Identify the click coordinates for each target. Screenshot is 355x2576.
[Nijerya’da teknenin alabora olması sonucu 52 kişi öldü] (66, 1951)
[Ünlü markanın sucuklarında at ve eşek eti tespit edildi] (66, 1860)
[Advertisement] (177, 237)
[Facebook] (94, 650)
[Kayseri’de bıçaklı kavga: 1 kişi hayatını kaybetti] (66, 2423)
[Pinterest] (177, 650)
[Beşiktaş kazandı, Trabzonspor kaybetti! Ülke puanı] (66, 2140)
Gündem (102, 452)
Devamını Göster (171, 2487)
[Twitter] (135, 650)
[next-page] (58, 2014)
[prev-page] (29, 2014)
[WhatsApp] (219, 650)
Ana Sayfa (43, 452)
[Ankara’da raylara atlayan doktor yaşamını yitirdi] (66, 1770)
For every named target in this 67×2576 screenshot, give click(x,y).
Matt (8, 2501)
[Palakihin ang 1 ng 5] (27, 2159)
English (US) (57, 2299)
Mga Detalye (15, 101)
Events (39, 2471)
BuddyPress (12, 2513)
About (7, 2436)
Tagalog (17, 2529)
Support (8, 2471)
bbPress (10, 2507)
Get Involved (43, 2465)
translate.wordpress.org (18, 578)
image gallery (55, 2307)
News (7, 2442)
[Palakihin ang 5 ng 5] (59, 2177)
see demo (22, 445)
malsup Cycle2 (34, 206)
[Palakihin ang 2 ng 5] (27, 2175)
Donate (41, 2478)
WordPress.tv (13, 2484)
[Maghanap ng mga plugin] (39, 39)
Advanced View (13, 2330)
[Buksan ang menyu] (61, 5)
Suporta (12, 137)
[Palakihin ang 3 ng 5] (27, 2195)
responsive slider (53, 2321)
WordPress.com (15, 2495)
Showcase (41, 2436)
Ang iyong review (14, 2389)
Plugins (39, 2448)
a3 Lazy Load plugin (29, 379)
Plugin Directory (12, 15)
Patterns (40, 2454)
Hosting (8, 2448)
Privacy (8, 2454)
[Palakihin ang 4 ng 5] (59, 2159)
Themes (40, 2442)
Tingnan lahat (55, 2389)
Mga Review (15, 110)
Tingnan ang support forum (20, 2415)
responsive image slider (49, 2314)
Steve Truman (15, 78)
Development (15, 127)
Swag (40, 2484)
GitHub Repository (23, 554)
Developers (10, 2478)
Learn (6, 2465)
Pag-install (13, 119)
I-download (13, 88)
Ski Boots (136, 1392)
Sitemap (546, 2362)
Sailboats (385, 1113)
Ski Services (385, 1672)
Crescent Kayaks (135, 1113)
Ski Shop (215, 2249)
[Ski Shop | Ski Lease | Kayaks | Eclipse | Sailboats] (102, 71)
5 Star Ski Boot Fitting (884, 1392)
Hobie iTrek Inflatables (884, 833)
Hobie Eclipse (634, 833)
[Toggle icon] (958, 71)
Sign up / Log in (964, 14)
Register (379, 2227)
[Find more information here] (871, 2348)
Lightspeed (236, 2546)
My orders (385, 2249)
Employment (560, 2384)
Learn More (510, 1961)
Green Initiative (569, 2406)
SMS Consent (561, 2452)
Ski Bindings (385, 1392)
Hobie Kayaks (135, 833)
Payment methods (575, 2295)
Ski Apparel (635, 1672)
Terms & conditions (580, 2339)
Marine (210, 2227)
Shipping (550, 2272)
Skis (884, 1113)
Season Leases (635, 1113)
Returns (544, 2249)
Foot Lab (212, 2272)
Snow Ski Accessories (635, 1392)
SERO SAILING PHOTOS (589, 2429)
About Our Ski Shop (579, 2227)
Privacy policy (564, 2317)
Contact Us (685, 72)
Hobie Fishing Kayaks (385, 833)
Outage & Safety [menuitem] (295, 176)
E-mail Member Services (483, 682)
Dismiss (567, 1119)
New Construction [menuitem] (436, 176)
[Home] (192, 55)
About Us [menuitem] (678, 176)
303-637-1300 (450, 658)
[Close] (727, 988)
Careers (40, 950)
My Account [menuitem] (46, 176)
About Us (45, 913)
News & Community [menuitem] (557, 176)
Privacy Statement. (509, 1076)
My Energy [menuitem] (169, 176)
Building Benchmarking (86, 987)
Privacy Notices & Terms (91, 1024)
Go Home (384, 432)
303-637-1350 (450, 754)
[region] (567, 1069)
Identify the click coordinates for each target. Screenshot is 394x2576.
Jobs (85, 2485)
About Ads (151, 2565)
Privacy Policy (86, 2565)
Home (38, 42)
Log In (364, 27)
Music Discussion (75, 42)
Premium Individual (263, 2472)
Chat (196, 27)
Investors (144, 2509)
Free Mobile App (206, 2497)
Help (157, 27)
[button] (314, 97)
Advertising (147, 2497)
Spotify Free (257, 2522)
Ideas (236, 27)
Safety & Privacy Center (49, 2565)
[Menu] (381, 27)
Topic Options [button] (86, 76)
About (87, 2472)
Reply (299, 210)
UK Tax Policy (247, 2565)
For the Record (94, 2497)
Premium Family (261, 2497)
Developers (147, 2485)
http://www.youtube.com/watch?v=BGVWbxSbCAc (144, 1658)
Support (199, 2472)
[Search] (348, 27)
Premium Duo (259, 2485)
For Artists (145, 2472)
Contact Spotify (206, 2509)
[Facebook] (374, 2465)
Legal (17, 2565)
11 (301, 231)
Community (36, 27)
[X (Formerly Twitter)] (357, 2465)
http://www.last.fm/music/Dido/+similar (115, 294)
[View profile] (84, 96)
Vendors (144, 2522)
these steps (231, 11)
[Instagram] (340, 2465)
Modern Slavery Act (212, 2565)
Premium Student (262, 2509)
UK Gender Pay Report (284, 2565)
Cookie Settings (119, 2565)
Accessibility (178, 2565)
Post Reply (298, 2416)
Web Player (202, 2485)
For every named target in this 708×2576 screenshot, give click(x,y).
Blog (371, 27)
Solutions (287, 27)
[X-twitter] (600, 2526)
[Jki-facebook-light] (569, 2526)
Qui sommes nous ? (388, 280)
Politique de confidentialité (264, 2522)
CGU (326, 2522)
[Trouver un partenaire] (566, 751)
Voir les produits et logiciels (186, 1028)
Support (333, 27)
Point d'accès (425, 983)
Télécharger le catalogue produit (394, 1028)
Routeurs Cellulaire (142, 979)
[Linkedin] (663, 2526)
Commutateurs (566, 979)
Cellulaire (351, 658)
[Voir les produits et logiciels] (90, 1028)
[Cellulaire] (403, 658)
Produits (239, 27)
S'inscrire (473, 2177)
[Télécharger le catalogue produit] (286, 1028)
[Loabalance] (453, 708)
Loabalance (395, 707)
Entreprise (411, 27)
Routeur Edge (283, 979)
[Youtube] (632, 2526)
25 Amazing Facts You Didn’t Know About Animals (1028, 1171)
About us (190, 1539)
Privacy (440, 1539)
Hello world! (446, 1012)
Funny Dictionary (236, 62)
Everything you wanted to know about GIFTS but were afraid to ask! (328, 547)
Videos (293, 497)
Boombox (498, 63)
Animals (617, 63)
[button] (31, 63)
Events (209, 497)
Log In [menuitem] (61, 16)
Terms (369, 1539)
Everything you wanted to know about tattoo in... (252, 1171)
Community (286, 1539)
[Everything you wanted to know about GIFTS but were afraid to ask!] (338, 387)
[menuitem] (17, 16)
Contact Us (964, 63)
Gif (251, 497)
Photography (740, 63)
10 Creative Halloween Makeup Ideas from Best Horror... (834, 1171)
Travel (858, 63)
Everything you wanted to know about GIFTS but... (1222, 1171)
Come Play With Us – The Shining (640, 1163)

━━━━━━━━━━━━━━━━━━━━━━━━━━━━━━

# About this exercise
An exact reproduction of the material above is required.

# Written solution
Identify the click coordinates for each target. Screenshot is 355x2576.
[Nijerya’da teknenin alabora olması sonucu 52 kişi öldü] (66, 1951)
[Ünlü markanın sucuklarında at ve eşek eti tespit edildi] (66, 1860)
[Advertisement] (177, 237)
[Facebook] (94, 650)
[Kayseri’de bıçaklı kavga: 1 kişi hayatını kaybetti] (66, 2423)
[Pinterest] (177, 650)
[Beşiktaş kazandı, Trabzonspor kaybetti! Ülke puanı] (66, 2140)
Gündem (102, 452)
Devamını Göster (171, 2487)
[Twitter] (135, 650)
[next-page] (58, 2014)
[prev-page] (29, 2014)
[WhatsApp] (219, 650)
Ana Sayfa (43, 452)
[Ankara’da raylara atlayan doktor yaşamını yitirdi] (66, 1770)
For every named target in this 67×2576 screenshot, give click(x,y).
Matt (8, 2501)
[Palakihin ang 1 ng 5] (27, 2159)
English (US) (57, 2299)
Mga Detalye (15, 101)
Events (39, 2471)
BuddyPress (12, 2513)
About (7, 2436)
Tagalog (17, 2529)
Support (8, 2471)
bbPress (10, 2507)
Get Involved (43, 2465)
translate.wordpress.org (18, 578)
image gallery (55, 2307)
News (7, 2442)
[Palakihin ang 5 ng 5] (59, 2177)
see demo (22, 445)
malsup Cycle2 (34, 206)
[Palakihin ang 2 ng 5] (27, 2175)
Donate (41, 2478)
WordPress.tv (13, 2484)
[Maghanap ng mga plugin] (39, 39)
Advanced View (13, 2330)
[Buksan ang menyu] (61, 5)
Suporta (12, 137)
[Palakihin ang 3 ng 5] (27, 2195)
responsive slider (53, 2321)
WordPress.com (15, 2495)
Showcase (41, 2436)
Ang iyong review (14, 2389)
Plugins (39, 2448)
a3 Lazy Load plugin (29, 379)
Plugin Directory (12, 15)
Patterns (40, 2454)
Hosting (8, 2448)
Privacy (8, 2454)
[Palakihin ang 4 ng 5] (59, 2159)
Themes (40, 2442)
Tingnan lahat (55, 2389)
Mga Review (15, 110)
Tingnan ang support forum (20, 2415)
responsive image slider (49, 2314)
Steve Truman (15, 78)
Development (15, 127)
Swag (40, 2484)
GitHub Repository (23, 554)
Developers (10, 2478)
Learn (6, 2465)
Pag-install (13, 119)
I-download (13, 88)
Ski Boots (136, 1392)
Sitemap (546, 2362)
Sailboats (385, 1113)
Ski Services (385, 1672)
Crescent Kayaks (135, 1113)
Ski Shop (215, 2249)
[Ski Shop | Ski Lease | Kayaks | Eclipse | Sailboats] (102, 71)
5 Star Ski Boot Fitting (884, 1392)
Hobie iTrek Inflatables (884, 833)
Hobie Eclipse (634, 833)
[Toggle icon] (958, 71)
Sign up / Log in (964, 14)
Register (379, 2227)
[Find more information here] (871, 2348)
Lightspeed (236, 2546)
My orders (385, 2249)
Employment (560, 2384)
Learn More (510, 1961)
Green Initiative (569, 2406)
SMS Consent (561, 2452)
Ski Bindings (385, 1392)
Hobie Kayaks (135, 833)
Payment methods (575, 2295)
Ski Apparel (635, 1672)
Terms & conditions (580, 2339)
Marine (210, 2227)
Shipping (550, 2272)
Skis (884, 1113)
Season Leases (635, 1113)
Returns (544, 2249)
Foot Lab (212, 2272)
Snow Ski Accessories (635, 1392)
SERO SAILING PHOTOS (589, 2429)
About Our Ski Shop (579, 2227)
Privacy policy (564, 2317)
Contact Us (685, 72)
Hobie Fishing Kayaks (385, 833)
Outage & Safety [menuitem] (295, 176)
E-mail Member Services (483, 682)
Dismiss (567, 1119)
New Construction [menuitem] (436, 176)
[Home] (192, 55)
About Us [menuitem] (678, 176)
303-637-1300 (450, 658)
[Close] (727, 988)
Careers (40, 950)
My Account [menuitem] (46, 176)
About Us (45, 913)
News & Community [menuitem] (557, 176)
Privacy Statement. (509, 1076)
My Energy [menuitem] (169, 176)
Building Benchmarking (86, 987)
Privacy Notices & Terms (91, 1024)
Go Home (384, 432)
303-637-1350 (450, 754)
[region] (567, 1069)
Identify the click coordinates for each target. Screenshot is 394x2576.
Jobs (85, 2485)
About Ads (151, 2565)
Privacy Policy (86, 2565)
Home (38, 42)
Log In (364, 27)
Music Discussion (75, 42)
Premium Individual (263, 2472)
Chat (196, 27)
Investors (144, 2509)
Free Mobile App (206, 2497)
Help (157, 27)
[button] (314, 97)
Advertising (147, 2497)
Spotify Free (257, 2522)
Ideas (236, 27)
Safety & Privacy Center (49, 2565)
[Menu] (381, 27)
Topic Options [button] (86, 76)
About (87, 2472)
Reply (299, 210)
UK Tax Policy (247, 2565)
For the Record (94, 2497)
Premium Family (261, 2497)
Developers (147, 2485)
http://www.youtube.com/watch?v=BGVWbxSbCAc (144, 1658)
Support (199, 2472)
[Search] (348, 27)
Premium Duo (259, 2485)
For Artists (145, 2472)
Contact Spotify (206, 2509)
[Facebook] (374, 2465)
Legal (17, 2565)
11 (301, 231)
Community (36, 27)
[X (Formerly Twitter)] (357, 2465)
http://www.last.fm/music/Dido/+similar (115, 294)
[View profile] (84, 96)
Vendors (144, 2522)
these steps (231, 11)
[Instagram] (340, 2465)
Modern Slavery Act (212, 2565)
Premium Student (262, 2509)
UK Gender Pay Report (284, 2565)
Cookie Settings (119, 2565)
Accessibility (178, 2565)
Post Reply (298, 2416)
Web Player (202, 2485)
For every named target in this 708×2576 screenshot, give click(x,y).
Blog (371, 27)
Solutions (287, 27)
[X-twitter] (600, 2526)
[Jki-facebook-light] (569, 2526)
Qui sommes nous ? (388, 280)
Politique de confidentialité (264, 2522)
CGU (326, 2522)
[Trouver un partenaire] (566, 751)
Voir les produits et logiciels (186, 1028)
Support (333, 27)
Point d'accès (425, 983)
Télécharger le catalogue produit (394, 1028)
Routeurs Cellulaire (142, 979)
[Linkedin] (663, 2526)
Commutateurs (566, 979)
Cellulaire (351, 658)
[Voir les produits et logiciels] (90, 1028)
[Cellulaire] (403, 658)
Produits (239, 27)
S'inscrire (473, 2177)
[Télécharger le catalogue produit] (286, 1028)
[Loabalance] (453, 708)
Loabalance (395, 707)
Entreprise (411, 27)
Routeur Edge (283, 979)
[Youtube] (632, 2526)
25 Amazing Facts You Didn’t Know About Animals (1028, 1171)
About us (190, 1539)
Privacy (440, 1539)
Hello world! (446, 1012)
Funny Dictionary (236, 62)
Everything you wanted to know about GIFTS but were afraid to ask! (328, 547)
Videos (293, 497)
Boombox (498, 63)
Animals (617, 63)
[button] (31, 63)
Events (209, 497)
Log In [menuitem] (61, 16)
Terms (369, 1539)
Everything you wanted to know about tattoo in... (252, 1171)
Community (286, 1539)
[Everything you wanted to know about GIFTS but were afraid to ask!] (338, 387)
[menuitem] (17, 16)
Contact Us (964, 63)
Gif (251, 497)
Photography (740, 63)
10 Creative Halloween Makeup Ideas from Best Horror... (834, 1171)
Travel (858, 63)
Everything you wanted to know about GIFTS but... (1222, 1171)
Come Play With Us – The Shining (640, 1163)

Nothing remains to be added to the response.